#### EXTRACTED TEXT:
════════

These hearty savory crepes are stuffed with veggies and flavorful spices. Pan-fried or air-fried for a nice crunch, these delicious crepes won’t disappoint. The recipe is, quick, and easy to make.

These meatless crepes /wraps are the perfect snack, or party pleaser or side dish for brunch, lunch, and dinner. These crunchy crepes can be enjoyed by vegetarians and meat-eaters alike. All you need is a couple of pantry ingredients that you maybe already have at home.
Makes 6
Ingredients
For The Crepes

1 Cup All Purpose Flour
½ Teaspoon Salt
½ Teaspoon Sugar
1 Tablespoon Oil or Melted Butter
½ Cup Yogurt
1¼ Cup Milk
For The Filling
2 Boiled Potatoes
½ Cup Cottage Cheese
1/3 Cup Grated Carrot
¼ Cup Finely Chopped Green Bell Pepper
¼ Cup Finely Chopped Onion
½ Teaspoon Finely Chopped Garlic
½ Teaspoon Salt
½ Teaspoon Red Chili Powder
½ Teaspoon Cumin Powder
½ Teaspoon Chaat Masala
1 Tablespoon Tomato Ketchup
Grated Cheese - optional - used Mexican Four Cheese blend
1 Tablespoon Oil
For The Slurry
2 Tablespoons All Purpose Flour
4 Tablespoons Water
Method
In the blender, place the milk, yogurt, flour, sugar and salt and blend for a few seconds until everything is mixed. Add the melted butter or oil and blend until smooth. Transfer to a bowl and refrigerate for at least 30 minutes.
Before making the crepes, and beat with a whisk to mix for 30 seconds. The batter should be thin. If the crepe is thick then add little more water to adjust the consistency.
Heat a nonstick pan about 23-25 cm in diameter over medium-high heat until hot. Add1/3 cup or a ladle of batter into the pan, turn the pan so that the mixture coats the entire bottom, and cook 45-60 seconds until the edges begin to brown slightly, lifted with the help of a spatula to turn the crepe and cook another 45 seconds.

════════

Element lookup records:
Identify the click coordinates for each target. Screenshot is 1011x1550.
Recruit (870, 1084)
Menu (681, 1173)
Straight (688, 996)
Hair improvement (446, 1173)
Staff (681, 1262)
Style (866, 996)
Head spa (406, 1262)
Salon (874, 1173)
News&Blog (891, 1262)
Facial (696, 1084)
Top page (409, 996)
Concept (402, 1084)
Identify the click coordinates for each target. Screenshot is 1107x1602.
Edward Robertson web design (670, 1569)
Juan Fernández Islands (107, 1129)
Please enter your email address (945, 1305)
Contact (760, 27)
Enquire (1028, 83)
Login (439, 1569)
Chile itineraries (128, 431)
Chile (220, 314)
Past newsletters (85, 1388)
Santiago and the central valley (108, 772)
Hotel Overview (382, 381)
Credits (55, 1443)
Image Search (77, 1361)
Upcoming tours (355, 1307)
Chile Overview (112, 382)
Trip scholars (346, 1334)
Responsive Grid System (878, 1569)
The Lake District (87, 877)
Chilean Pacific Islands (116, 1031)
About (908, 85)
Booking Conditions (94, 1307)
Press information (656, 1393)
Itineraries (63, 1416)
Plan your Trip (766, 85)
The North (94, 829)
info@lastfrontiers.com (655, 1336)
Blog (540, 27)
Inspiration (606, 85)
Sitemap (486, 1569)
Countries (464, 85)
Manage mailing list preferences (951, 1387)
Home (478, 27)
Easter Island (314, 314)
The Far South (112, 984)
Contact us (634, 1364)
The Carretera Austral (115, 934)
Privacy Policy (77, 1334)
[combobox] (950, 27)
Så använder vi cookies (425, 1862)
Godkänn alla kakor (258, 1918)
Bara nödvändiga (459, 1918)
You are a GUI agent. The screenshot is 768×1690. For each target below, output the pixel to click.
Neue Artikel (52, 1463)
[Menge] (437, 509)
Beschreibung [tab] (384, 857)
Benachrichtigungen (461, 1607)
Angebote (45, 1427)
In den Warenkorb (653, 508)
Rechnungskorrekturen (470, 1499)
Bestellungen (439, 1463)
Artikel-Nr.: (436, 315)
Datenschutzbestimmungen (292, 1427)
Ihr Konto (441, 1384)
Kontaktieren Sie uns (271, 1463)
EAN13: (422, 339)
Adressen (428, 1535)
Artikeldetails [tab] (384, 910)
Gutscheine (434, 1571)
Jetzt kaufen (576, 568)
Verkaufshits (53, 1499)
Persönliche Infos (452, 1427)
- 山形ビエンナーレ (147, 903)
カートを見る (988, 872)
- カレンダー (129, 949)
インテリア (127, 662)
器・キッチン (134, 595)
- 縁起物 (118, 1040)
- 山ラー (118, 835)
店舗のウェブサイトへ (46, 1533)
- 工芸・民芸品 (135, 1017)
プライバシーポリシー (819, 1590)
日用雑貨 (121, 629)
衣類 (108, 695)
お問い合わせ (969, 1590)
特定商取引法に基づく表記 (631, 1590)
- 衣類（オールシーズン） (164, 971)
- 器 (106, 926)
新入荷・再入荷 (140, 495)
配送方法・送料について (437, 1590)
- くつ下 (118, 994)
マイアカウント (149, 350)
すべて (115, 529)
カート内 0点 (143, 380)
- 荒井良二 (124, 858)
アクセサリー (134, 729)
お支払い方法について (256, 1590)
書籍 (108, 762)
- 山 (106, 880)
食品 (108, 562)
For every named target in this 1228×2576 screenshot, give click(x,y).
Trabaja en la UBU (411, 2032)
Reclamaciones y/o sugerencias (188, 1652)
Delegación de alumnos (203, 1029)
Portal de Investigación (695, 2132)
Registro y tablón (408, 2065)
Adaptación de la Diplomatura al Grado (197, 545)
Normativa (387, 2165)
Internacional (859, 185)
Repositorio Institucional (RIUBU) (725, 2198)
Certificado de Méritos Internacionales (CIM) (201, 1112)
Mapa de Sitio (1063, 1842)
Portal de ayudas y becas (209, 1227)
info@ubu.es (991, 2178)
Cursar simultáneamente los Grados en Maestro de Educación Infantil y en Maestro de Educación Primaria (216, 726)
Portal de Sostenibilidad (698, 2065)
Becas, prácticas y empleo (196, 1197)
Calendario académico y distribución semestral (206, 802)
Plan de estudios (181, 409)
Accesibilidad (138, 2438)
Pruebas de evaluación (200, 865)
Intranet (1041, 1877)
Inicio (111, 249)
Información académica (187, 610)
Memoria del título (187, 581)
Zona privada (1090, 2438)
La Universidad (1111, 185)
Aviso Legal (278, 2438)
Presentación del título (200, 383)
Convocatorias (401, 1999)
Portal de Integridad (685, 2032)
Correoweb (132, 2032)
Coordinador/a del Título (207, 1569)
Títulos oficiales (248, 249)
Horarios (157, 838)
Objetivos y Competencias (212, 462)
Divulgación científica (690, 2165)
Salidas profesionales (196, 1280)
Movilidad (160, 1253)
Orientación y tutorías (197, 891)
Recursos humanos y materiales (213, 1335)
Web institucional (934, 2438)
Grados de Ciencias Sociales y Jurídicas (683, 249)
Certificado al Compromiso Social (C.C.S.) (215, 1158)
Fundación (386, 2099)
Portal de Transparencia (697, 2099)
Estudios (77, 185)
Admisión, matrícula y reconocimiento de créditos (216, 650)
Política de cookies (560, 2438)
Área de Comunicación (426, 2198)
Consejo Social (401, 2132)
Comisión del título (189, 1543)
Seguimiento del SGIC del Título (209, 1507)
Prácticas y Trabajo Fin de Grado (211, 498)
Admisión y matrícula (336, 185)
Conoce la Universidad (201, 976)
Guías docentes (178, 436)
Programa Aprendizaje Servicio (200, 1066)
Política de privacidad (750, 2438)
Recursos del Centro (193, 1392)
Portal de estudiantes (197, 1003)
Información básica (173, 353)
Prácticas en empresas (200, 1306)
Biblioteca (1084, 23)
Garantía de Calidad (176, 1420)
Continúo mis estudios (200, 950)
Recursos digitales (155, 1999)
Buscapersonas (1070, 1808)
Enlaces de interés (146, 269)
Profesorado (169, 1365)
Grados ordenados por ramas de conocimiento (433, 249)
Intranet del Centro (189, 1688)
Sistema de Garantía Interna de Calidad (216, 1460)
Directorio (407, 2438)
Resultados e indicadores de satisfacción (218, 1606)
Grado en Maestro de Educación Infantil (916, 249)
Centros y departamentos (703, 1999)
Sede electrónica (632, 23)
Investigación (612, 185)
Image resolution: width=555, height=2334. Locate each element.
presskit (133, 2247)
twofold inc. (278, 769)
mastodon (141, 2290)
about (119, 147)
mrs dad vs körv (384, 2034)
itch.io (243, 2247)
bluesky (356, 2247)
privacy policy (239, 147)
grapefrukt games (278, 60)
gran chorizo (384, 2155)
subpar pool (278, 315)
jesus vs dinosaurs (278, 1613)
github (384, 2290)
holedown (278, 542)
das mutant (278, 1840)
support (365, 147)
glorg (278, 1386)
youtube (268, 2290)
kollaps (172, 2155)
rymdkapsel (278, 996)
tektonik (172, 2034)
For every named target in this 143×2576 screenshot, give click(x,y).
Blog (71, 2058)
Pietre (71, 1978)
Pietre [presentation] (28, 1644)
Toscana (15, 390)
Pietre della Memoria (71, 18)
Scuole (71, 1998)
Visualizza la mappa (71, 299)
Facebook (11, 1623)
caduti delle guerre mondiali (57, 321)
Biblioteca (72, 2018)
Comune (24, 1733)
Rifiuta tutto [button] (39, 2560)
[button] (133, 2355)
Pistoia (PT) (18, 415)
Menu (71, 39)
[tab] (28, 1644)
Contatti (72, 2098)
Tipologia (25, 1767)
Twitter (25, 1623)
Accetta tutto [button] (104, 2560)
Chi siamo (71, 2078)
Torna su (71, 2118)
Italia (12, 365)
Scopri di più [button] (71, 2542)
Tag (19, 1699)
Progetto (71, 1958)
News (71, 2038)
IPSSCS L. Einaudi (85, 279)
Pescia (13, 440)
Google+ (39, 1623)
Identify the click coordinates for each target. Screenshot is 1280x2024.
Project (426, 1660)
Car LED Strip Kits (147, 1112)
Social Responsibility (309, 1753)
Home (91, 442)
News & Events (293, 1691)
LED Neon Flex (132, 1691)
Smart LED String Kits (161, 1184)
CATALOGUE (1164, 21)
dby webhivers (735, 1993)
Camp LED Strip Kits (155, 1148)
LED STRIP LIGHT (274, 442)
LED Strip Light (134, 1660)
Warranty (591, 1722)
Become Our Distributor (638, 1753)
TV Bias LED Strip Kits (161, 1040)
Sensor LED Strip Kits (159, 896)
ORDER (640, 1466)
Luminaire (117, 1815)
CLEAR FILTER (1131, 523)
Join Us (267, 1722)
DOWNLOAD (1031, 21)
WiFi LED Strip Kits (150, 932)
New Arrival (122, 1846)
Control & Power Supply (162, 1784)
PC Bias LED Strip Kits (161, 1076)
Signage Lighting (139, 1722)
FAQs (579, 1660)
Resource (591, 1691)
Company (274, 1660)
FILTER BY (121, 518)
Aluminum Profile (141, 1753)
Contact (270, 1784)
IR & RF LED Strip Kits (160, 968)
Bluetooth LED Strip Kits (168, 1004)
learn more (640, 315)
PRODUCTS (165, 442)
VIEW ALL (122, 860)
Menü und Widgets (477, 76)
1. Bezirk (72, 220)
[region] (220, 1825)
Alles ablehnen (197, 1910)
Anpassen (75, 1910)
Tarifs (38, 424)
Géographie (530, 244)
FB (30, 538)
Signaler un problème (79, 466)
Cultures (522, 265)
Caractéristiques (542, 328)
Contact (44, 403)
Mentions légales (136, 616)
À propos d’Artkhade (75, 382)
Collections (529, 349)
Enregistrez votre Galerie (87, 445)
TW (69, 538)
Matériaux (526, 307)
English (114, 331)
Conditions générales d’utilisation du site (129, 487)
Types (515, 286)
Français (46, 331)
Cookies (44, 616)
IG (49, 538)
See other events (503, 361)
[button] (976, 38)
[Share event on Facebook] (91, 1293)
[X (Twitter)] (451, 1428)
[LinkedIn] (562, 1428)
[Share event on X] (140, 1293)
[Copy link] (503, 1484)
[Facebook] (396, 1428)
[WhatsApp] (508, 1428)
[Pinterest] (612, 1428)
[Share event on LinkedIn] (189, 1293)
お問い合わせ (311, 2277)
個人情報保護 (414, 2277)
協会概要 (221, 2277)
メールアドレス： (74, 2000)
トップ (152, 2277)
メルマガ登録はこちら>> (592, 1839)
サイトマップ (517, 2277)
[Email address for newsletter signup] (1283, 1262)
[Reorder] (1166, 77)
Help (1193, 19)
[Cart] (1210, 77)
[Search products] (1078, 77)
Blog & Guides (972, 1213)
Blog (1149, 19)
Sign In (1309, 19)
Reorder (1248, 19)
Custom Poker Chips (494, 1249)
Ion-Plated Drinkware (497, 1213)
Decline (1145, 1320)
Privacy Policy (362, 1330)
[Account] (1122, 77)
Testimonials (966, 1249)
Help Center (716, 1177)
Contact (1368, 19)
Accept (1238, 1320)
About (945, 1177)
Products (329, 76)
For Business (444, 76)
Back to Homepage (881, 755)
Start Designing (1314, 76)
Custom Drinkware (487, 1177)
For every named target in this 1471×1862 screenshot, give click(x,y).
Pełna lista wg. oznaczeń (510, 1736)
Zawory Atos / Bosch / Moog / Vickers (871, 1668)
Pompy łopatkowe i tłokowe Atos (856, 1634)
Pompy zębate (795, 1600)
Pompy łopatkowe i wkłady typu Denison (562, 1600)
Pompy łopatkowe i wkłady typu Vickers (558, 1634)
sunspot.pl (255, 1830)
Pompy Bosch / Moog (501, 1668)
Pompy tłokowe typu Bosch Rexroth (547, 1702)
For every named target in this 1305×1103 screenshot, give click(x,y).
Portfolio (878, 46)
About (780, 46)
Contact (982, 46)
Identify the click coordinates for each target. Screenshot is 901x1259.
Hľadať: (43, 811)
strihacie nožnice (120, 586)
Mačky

════════

#### TASK INSTRUCTIONS:
1. Please copy the crepe recipe from "Before making the" up to and including "another 45 seconds.", switching "spatula" to "turner".
2. Carry on writing the savory crepe recipe after its final sentence.

#### RESPONSES PER TASK:
1.
Before making the crepes, and beat with a whisk to mix for 30 seconds. The batter should be thin. If the crepe is thick then add little more water to adjust the consistency.
Heat a nonstick pan about 23-25 cm in diameter over medium-high heat until hot. Add1/3 cup or a ladle of batter into the pan, turn the pan so that the mixture coats the entire bottom, and cook 45-60 seconds until the edges begin to brown slightly, lifted with the help of a turner to turn the crepe and cook another 45 seconds.

2.
Stack cooked crepes on a plate and keep them covered with a clean kitchen towel to keep warm.
Make The Filling
In a pan heat a tablespoon of oil add the add the garlic and onion, fry for a minute, then add the veggies and and fry for a minute or two, then add the gratedcottage cheese and all the dry spices, salt and mix well and cook till the mixture is dry, then add the tomato ketchup and coriander leaves mix well, switch off the flame and let the filling cool.
Make The Slurry 
In a small bowl mix all ingredients , keep aside
Filling The Crepes 
Take the crepes on which side it is cooked or brown, place that side up, use three tablespoons of stuffing per crepe add the cheese and fold it in the sides apply the slurry with a brush so that sides get sealed. 
Like wise make all.
To Crumb Coat
Dip each in the slurry then in panko bread crumbs. Refrigerate them for at least an hour (at this stage you can also freeze these in a single layer). 
Just before frying dust off excess coating and shallow fry till golden on both sides. 
Serve hot with ketchup.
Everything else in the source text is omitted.